A slow charge (3kW) is the basic home charge. A full recharge will take anything from 8 to 30+ hours, depending on the size of your car’s battery. A Polestar 2 will take 26 hours to fully recharge at 3kW.
Fast charging at home (7-22kW) allows a quicker recharge, often enabling you to get from empty to full in about four hours. An Audi E-Tron takes 13.5 hours at 7kW to fully replenish. 7kW untethered (bring your own cable) are the most common charge points across the UK.
Not available domestically, a Rapid charge delivers 50kW+. Some models can handle quicker, higher wattage charging - the Tesla Model S for example, can take advantage of the exclusive Tesla network of Superchargers. At Rapid charge, the Tesla Model S takes 6 hours to fully recharge, and at a Supercharger station, it takes only 40 minutes to recharge from 0 to 80% of battery capacity.
There are +20,000 charge points across the UK Zap-Map is a great resource for finding the most convenient charge point.
Public charging is not complicated.
Locate the most convenient charge point and park. Make sure it’s compatible with your vehicle’s charge variety (AC, DC, what type of connector etc).
Open your charge port (often where the traditional fuel cap would be, or on the front of your vehicle).
Plug in. Some charge points don’t supply cables so you’ll need to bring your own. If it has a cable - simply choose the right connection and plug in.
Pay.
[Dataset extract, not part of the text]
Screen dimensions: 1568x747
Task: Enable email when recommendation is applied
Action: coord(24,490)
When the charger recognises you’re connected, you can pay for the charge and let the process begin.
What is an RFID card?
Radio Frequency Identification (RFID) is the use of radiofrequency waves to transfer data, wirelessly and non-contact. It feels a bit like paying contactless. There are many different charging networks across the UK; some require you to have a paid account with them, whereas some are even offered for free.
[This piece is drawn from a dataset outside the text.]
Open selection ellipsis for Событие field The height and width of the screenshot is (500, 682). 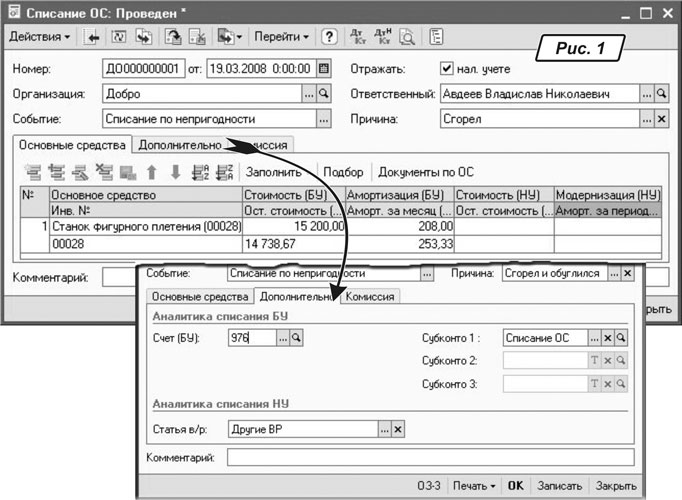[323, 119]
Most EV owners primarily charge at home, overnight, but long journeys may necessitate a motorway recharge.
Identify your intended stop en route and make sure it has an adaptable charger (almost all motorway charge points are provided by Ecotricity as part of their ‘electric highway’)
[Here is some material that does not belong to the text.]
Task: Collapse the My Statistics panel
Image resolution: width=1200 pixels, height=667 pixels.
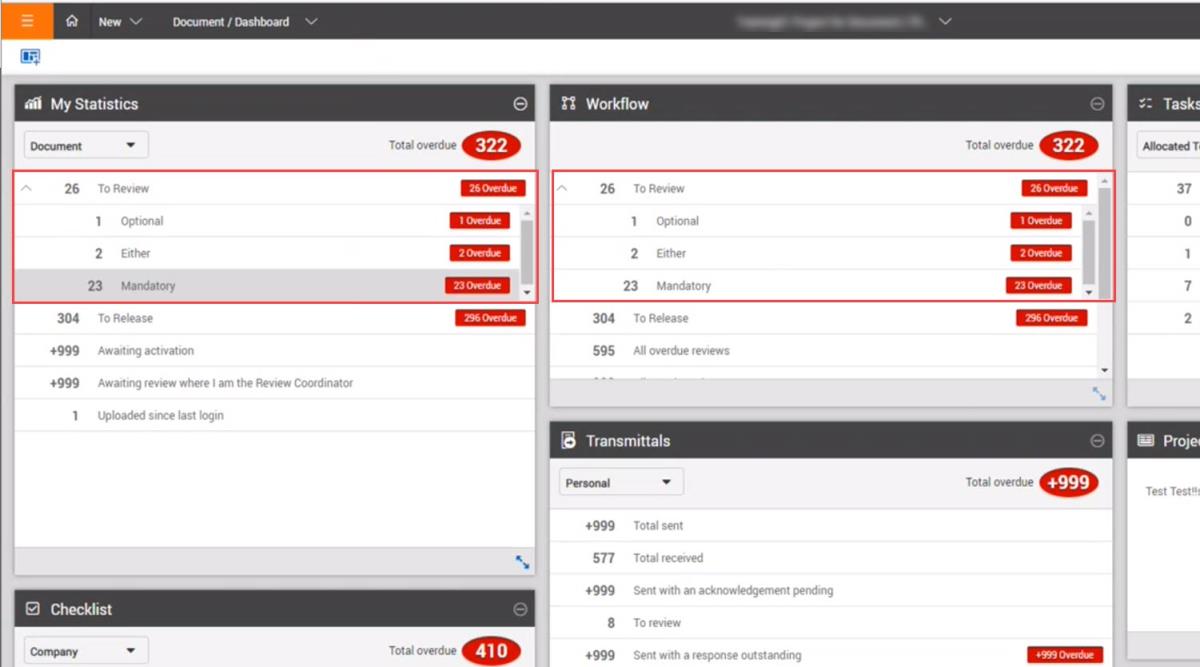Action: (x=520, y=104)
If Ecotricity-provided, download their Electric Highway app
Check the status of their pump using the smartphone app
Check for compatibility (use your EV guide to work out which charger type is compatible with your car)
Start to charge and pay
Enjoy a maximum of 45 minutes charging
It’ll cost more to charge up on the move than it would charging at home.
Workplace charging is the perfect alternative for EV owners who don’t have the capacity for home charging, especially if they work for a large, forward-thinking firm.
If your workplace doesn’t have a charge point, mention the WCS grant (allowing businesses to reduce the cost of providing charge points by up to £10,000!).
Approach the charger like any other public charger - making sure it’s compatible with your vehicle’s needs
Plug in and recharge whilst you work! As the average European commute is less than 20 miles per day, topping up five days a week at your workplace should keep you charged up.
Home charging is slower than public charging, but it’s great for getting your car replenished overnight. Conveniently charge at home with our electric car lease deals, with charger included.
Install a charge point (Virtus Energy is Rivervale’s go-to EV charge point installer, helping us to choose which charge point will work best for each EV).
Apply for a government grant of £350 for your charge point.
Plug in, and leave to recharge!
What if I don’t have a driveway?
If you don’t have off-street parking, you can’t install a charge point. But you shouldn’t necessarily let this deter you from owning an EV. If your workplace offers EV charging that’s ideal. Then there’s the option of public charging (they’re often available in supermarkets, cinemas, shopping complexes and big gyms, for example). There is also the public provision of charge points. If you’re struggling to find one in your local area, get in touch with your council about government funding for the Onstreet Residential Chargepoint Scheme (ORCS).